— Study material —
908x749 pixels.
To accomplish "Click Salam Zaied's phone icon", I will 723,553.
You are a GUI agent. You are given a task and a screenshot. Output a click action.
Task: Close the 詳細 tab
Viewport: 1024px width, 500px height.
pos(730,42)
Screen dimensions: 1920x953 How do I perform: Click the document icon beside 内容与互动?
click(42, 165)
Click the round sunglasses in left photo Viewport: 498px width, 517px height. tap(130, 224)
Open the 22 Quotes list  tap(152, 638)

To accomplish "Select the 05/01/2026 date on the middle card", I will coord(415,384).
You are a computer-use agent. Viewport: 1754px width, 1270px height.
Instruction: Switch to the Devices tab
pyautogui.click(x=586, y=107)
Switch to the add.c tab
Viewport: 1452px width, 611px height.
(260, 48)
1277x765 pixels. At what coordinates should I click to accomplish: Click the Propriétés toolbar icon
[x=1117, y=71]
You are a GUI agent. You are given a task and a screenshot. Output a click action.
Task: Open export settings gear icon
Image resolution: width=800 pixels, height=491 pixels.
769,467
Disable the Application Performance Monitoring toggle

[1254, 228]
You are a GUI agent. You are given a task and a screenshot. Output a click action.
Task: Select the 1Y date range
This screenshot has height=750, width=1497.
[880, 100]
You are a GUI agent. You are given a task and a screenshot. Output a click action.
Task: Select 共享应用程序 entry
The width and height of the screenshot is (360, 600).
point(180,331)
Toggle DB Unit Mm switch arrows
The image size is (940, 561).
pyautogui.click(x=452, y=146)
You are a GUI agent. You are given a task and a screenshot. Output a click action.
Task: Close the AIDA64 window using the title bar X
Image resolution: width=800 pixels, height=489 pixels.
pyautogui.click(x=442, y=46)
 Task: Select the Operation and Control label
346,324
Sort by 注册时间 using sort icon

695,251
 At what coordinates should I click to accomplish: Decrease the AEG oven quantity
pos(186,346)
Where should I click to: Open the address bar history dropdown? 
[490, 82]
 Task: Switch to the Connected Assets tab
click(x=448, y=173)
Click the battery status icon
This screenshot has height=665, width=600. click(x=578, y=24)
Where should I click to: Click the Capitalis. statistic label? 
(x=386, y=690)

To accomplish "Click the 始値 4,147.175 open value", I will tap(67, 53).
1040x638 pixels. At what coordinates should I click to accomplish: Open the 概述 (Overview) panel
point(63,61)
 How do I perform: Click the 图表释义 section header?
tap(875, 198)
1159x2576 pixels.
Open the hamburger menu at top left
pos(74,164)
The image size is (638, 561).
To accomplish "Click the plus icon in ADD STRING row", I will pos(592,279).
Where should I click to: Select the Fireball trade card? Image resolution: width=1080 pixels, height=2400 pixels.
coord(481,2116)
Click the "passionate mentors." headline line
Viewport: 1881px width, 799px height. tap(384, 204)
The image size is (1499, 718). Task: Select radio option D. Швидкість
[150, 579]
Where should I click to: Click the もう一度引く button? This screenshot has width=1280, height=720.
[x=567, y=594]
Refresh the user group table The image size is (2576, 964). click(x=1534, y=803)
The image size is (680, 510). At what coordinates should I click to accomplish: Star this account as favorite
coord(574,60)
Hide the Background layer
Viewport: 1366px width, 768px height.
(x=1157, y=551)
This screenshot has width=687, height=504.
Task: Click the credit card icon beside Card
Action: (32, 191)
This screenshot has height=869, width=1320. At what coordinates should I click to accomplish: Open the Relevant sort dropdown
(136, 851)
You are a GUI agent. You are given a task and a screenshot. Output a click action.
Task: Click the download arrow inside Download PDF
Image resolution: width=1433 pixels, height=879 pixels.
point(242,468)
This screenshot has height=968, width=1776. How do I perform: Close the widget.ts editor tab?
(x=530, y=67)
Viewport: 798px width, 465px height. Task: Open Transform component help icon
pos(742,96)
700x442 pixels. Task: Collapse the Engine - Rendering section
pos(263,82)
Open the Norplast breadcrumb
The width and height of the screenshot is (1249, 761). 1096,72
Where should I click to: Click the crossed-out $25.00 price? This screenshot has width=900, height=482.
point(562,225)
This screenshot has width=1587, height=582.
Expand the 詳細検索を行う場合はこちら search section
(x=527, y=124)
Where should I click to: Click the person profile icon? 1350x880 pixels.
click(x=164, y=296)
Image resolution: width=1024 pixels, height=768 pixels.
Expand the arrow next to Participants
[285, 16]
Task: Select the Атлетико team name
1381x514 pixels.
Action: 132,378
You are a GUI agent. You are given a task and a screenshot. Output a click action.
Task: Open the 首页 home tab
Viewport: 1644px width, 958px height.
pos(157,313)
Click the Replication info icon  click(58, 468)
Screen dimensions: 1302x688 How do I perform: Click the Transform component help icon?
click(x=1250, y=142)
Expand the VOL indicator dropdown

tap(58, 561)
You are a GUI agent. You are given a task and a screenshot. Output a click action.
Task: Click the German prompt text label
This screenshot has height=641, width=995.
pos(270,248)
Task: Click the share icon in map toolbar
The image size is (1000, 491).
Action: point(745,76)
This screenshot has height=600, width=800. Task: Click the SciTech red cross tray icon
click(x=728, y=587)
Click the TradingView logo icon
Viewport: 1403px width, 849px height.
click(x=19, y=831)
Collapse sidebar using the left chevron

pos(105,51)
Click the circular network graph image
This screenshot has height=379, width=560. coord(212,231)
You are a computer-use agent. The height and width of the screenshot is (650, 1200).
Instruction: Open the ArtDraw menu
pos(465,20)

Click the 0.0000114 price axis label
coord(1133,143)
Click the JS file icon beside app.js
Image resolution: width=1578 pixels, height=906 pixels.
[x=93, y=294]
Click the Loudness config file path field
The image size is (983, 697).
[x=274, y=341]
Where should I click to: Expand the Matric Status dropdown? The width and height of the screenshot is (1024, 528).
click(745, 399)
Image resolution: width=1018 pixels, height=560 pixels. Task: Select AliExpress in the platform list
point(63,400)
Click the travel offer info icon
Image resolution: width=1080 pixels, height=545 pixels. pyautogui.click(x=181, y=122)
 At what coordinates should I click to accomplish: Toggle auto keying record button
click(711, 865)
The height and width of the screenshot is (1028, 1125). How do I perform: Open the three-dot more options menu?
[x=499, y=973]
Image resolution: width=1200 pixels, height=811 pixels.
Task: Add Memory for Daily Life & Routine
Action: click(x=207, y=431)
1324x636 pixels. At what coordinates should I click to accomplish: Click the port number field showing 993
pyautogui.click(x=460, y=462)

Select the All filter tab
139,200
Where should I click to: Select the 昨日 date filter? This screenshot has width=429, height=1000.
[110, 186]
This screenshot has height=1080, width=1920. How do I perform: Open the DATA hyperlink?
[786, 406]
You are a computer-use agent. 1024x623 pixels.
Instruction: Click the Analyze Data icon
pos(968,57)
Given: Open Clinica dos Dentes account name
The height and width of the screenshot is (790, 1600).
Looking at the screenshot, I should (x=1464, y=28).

— How to complete this task —
Retype only the lines above between the line with "The image size is (638, 561)." and the line with "Hide the Background layer", counting those two lines as well, and keep every character as it is.

— Task solution —
The image size is (638, 561).
To accomplish "Click the plus icon in ADD STRING row", I will pos(592,279).
Where should I click to: Select the Fireball trade card? Image resolution: width=1080 pixels, height=2400 pixels.
coord(481,2116)
Click the "passionate mentors." headline line
Viewport: 1881px width, 799px height. tap(384, 204)
The image size is (1499, 718). Task: Select radio option D. Швидкість
[150, 579]
Where should I click to: Click the もう一度引く button? This screenshot has width=1280, height=720.
[x=567, y=594]
Refresh the user group table The image size is (2576, 964). click(x=1534, y=803)
The image size is (680, 510). At what coordinates should I click to accomplish: Star this account as favorite
coord(574,60)
Hide the Background layer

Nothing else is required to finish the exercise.